* [Activity]:
Write out exactly, excluding pictures, the lines from the one containing "Task: Click the" through the end of the data, both included.

[Dataset entries]
-- -- --
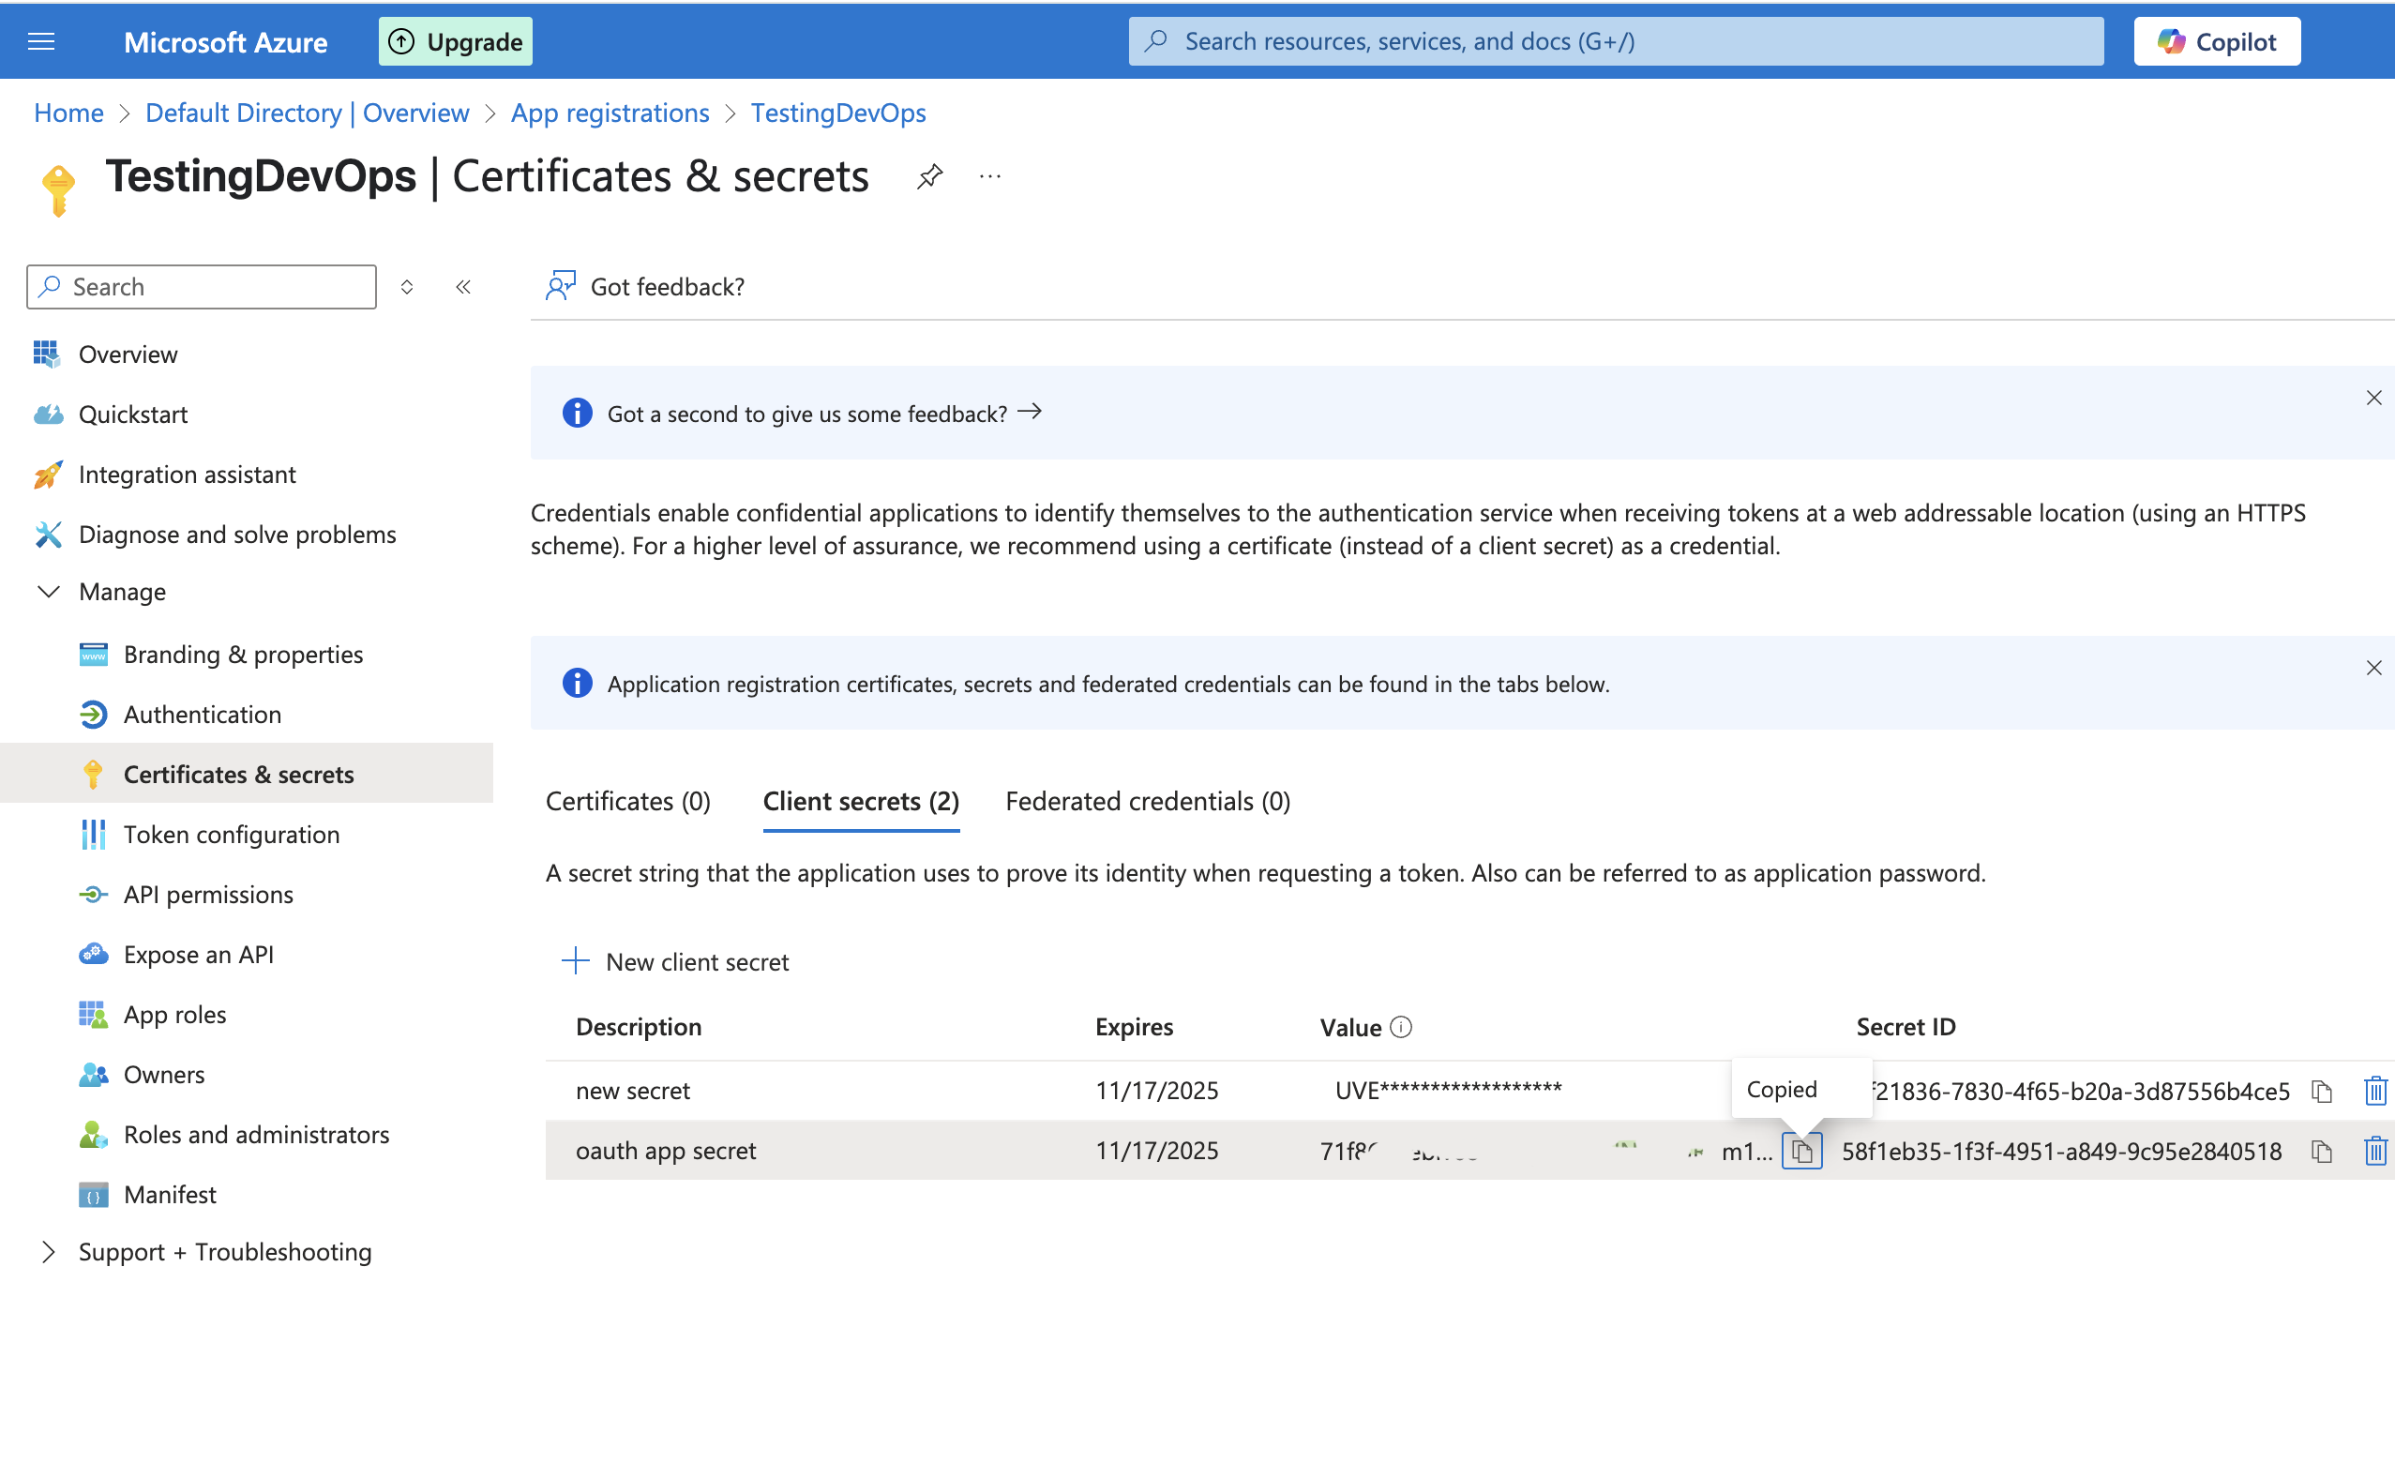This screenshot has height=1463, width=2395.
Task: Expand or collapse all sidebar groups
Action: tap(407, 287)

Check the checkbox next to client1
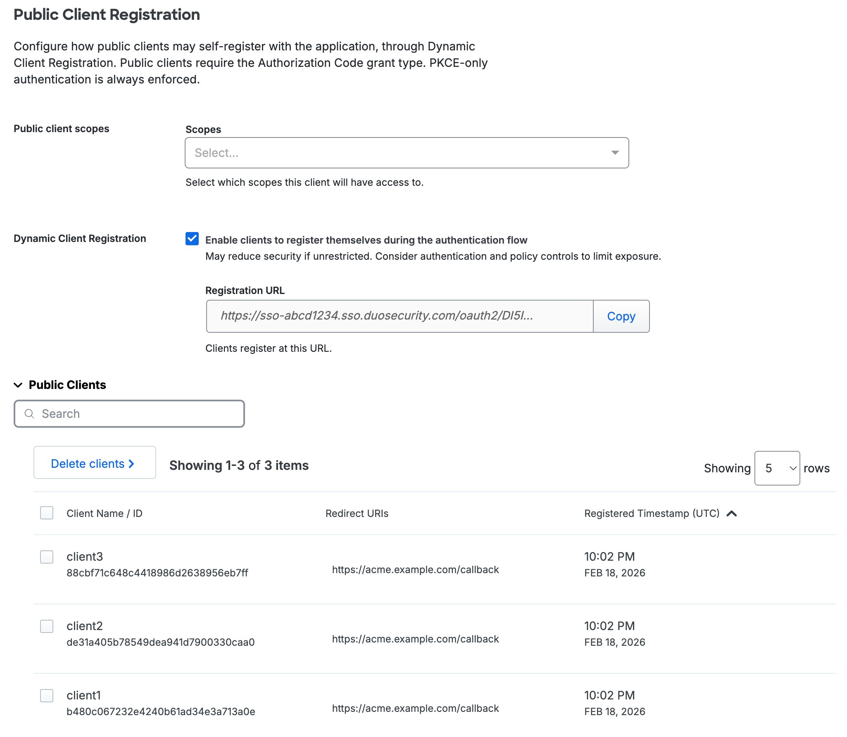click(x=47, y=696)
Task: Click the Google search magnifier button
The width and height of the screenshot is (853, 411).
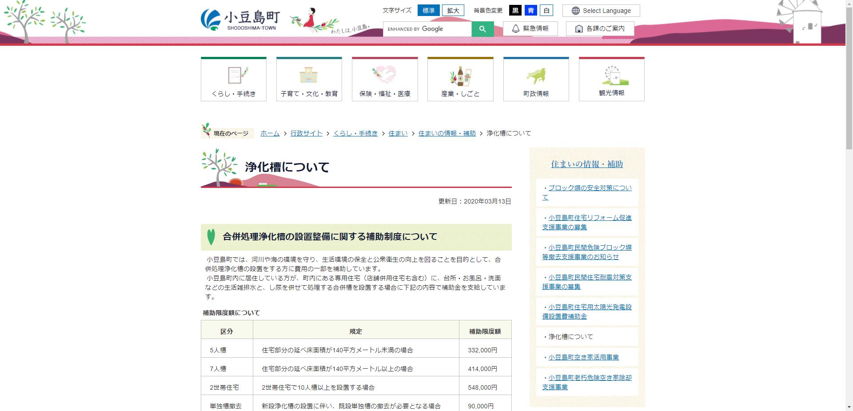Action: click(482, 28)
-- -- --
* [Result]:
Task: Click the Google search magnifier button
The width and height of the screenshot is (853, 411).
Action: click(482, 28)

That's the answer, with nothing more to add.